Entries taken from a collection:

* * * *

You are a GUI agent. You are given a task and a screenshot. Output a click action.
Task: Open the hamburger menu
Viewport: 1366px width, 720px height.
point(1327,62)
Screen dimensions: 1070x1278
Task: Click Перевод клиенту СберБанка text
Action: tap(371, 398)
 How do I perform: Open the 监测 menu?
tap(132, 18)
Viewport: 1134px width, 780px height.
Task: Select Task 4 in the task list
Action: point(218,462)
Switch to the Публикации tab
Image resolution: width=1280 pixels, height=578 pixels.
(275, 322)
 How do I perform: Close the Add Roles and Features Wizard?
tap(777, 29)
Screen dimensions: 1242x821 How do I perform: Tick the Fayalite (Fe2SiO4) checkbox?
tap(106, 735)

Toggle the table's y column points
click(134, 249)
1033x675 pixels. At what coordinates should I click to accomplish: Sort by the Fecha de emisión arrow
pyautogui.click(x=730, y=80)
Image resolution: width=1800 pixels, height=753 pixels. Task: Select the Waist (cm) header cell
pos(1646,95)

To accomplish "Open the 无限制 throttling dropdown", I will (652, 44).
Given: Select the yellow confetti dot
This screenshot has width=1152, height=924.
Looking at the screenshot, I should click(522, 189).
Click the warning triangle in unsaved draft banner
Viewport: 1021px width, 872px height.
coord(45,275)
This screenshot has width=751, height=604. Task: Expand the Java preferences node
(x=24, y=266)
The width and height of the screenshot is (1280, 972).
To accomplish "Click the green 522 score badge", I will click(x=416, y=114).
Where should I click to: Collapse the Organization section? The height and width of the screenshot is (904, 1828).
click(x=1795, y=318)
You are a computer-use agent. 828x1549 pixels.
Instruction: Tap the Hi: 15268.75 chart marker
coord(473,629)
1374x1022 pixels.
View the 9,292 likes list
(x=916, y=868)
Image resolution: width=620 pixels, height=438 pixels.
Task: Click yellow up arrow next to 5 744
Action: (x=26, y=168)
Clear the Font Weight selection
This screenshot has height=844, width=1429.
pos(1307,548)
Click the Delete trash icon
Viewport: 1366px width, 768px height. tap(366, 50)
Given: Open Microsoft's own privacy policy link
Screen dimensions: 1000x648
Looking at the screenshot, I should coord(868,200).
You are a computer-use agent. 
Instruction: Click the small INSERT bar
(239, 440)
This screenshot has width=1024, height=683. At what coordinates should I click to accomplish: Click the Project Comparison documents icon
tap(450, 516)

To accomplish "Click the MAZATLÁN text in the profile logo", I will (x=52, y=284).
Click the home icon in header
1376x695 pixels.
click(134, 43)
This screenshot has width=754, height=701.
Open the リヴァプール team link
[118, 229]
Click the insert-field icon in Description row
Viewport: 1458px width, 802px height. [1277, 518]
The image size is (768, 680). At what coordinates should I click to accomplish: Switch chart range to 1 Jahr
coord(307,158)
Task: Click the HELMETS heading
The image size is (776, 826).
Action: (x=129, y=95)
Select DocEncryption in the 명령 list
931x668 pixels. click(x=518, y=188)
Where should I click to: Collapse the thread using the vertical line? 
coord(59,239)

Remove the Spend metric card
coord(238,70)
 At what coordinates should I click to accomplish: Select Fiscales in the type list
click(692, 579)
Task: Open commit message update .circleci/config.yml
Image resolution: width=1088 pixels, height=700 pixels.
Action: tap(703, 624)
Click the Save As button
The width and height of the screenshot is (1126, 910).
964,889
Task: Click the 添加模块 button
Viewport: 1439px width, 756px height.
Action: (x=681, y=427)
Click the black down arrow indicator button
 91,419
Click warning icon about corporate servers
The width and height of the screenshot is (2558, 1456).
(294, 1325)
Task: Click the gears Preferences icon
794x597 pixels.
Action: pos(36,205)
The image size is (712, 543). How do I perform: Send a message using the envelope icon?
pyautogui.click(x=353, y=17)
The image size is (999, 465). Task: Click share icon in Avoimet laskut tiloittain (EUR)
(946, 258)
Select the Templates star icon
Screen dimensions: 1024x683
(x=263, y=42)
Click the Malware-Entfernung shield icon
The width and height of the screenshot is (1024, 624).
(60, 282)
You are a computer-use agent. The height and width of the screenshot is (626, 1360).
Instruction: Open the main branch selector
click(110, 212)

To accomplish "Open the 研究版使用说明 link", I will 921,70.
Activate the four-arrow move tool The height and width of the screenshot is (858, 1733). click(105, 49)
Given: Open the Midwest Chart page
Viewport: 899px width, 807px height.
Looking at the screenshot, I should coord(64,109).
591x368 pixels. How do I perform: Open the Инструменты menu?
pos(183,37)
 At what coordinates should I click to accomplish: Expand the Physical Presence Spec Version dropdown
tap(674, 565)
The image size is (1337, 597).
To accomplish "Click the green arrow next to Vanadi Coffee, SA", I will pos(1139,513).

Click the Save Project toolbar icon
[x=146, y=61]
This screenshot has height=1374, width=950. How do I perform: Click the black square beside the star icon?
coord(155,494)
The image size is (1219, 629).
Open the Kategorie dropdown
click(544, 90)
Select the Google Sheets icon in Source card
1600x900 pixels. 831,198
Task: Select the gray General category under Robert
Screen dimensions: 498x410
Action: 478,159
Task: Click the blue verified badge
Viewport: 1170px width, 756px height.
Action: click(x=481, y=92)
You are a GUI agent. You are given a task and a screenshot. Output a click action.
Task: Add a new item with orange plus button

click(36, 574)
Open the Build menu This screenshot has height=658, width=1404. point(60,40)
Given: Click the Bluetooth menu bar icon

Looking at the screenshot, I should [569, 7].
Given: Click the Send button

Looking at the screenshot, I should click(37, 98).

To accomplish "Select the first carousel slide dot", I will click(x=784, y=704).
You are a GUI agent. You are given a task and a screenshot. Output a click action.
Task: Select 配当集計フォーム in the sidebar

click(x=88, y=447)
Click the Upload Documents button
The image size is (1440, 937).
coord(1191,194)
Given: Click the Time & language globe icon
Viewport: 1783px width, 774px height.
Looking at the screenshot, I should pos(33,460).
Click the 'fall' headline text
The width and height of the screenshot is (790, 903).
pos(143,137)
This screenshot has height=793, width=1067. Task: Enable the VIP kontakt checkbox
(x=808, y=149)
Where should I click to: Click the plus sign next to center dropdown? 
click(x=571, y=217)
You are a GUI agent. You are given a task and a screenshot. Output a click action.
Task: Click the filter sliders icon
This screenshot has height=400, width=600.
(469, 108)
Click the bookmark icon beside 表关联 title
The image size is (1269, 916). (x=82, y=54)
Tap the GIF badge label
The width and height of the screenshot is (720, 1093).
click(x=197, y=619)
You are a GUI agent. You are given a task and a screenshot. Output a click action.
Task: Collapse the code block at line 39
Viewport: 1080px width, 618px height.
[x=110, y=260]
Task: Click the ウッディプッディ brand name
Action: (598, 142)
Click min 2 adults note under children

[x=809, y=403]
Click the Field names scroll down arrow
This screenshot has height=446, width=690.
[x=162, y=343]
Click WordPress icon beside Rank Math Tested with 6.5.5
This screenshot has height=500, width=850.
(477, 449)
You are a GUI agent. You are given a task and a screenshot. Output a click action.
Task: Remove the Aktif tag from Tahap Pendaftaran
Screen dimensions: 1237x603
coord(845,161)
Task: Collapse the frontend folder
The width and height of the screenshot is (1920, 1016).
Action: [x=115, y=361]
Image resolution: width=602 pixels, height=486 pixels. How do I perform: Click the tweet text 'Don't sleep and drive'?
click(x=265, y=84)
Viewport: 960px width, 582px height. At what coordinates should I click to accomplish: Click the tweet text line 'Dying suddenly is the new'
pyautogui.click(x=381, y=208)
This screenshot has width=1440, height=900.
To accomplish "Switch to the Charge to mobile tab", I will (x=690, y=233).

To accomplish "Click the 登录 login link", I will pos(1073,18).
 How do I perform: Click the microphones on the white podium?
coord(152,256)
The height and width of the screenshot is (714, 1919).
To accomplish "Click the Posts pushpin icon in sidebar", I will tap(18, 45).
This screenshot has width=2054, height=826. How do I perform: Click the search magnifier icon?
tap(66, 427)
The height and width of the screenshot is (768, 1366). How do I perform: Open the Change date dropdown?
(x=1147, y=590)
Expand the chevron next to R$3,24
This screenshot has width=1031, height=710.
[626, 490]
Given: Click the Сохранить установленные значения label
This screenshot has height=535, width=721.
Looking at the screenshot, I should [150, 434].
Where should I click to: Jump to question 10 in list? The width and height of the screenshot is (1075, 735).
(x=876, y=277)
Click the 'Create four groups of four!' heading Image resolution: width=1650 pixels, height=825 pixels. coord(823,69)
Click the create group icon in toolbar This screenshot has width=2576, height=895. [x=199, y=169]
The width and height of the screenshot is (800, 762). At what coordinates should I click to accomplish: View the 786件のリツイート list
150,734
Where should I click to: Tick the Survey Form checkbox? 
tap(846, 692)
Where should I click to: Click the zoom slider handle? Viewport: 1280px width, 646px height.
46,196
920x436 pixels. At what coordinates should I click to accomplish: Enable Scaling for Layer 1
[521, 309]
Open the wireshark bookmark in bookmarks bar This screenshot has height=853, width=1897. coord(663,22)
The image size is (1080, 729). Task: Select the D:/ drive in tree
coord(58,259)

* * * *

> WORK TO BE COMPLETED
In the entries above, count each line that includes "heading" and report the total with no other text.

> SOLUTION FOR THIS PROBLEM
2